Im selben Jahr entschieden in London die Law-Lords, dass Ex-Staatschefs wie der frühere chilenische Präsident Augusto Pinochet keine hinreichende Immunität genießen, um sich Anklagen wegen Verbrechen gegen die Menschlichkeit im Ausland entziehen zu können. Wenn auch beide Entscheidungen einen sehr konkreten realpolitischen Hintergrund hatten und Pinochet letztlich wieder nach Chile fahren konnte, die Menschenrechte sind seit Ende des Kalten Krieges immer mehr ein Faktor der internationalen Politik geworden. Wie sonst wäre es möglich gewesen, dass man sich bei der Kosovo-Intervention "aus humanitären Gründen" sowohl über die staatliche Souveränität als auch über die Autorität der UNO hinweggesetzt hat?

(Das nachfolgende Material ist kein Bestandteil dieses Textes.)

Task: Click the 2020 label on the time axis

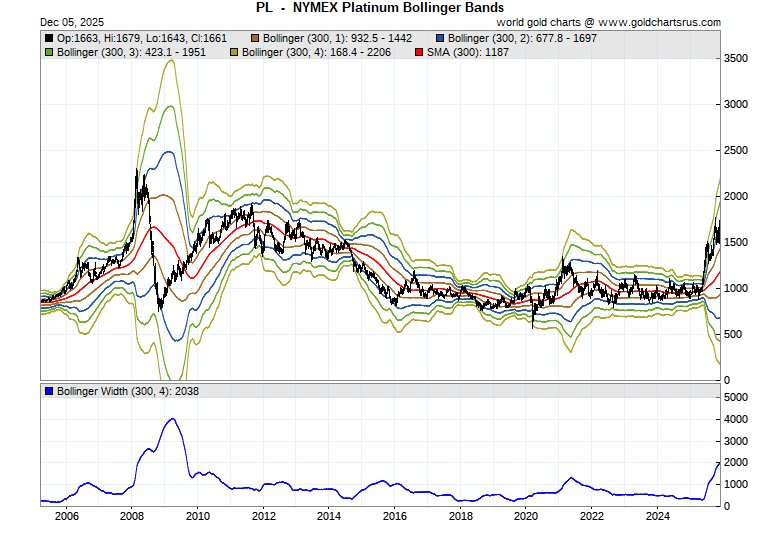Action: click(526, 516)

Auch nicht-westliche Staaten sind sich der Bedeutung der Menschenrechte in den internationalen Beziehungen immer mehr bewusst. So hat Algerien im März 2000 vier Menschenrechtsorganisationen, Amnesty International, Human Rights Watch, die Internationale Föderation für Menschenrechte und Reporter ohne Grenzen, eingeladen, um sich ein Bild von der Situation im Lande zu machen. Auch wenn sich der algerische Staatspräsident noch kurz vorher gegen eine Beeinträchtigung der nationalen Souveränität ausgesprochen hatte, so konnte die Einladung an die Menschenrechtsorganisationen doch als ein Anzeichen dafür gewertet werden, dass man die Zeichen der Zeit erkannt hatte.

Russische Zugeständnisse

Und auch wenn Russland den Krieg gegen Tschetschenien immer wieder als Kampf gegen Terroristen rechtfertigt, so musste man doch dem Drängen verschiedener internationaler Organisationen, NGOs und Intellektueller nachgeben und den Besuch der Hochkommissarin für Menschenrechte zulassen.

Die alte Regel, wonach ein Staat, in Ausübung seiner souveränen Rechte, gegen eigene Bürger willkürlich verfahren konnte, erscheint heute gründlich durchbrochen. Auch die Behandlung der eigenen Staatsbürger wurde eine Angelegenheit von internationaler Relevanz.

Internationale Ahndung von Kriegsverbrechen

Dem kann man natürlich entgegenhalten, dass die zahlreichen internationalen Verträge, die zu diesem Thema seit dem Zweiten Weltkrieg unterzeichnet wurden, die Allgemeine Erklärung der Menschenrechte miteinbezogen, vielfach nicht angewandt wurden. Aber immerhin: Zum ersten Mal werden nicht nur Staaten, sondern auch Personen verantwortlich gemacht; Kriegsverbrechen, Völkermord und Verbrechen gegen die Menschlichkeit bekommen immer mehr den Charakter von Vergehen, die international geahndet werden können.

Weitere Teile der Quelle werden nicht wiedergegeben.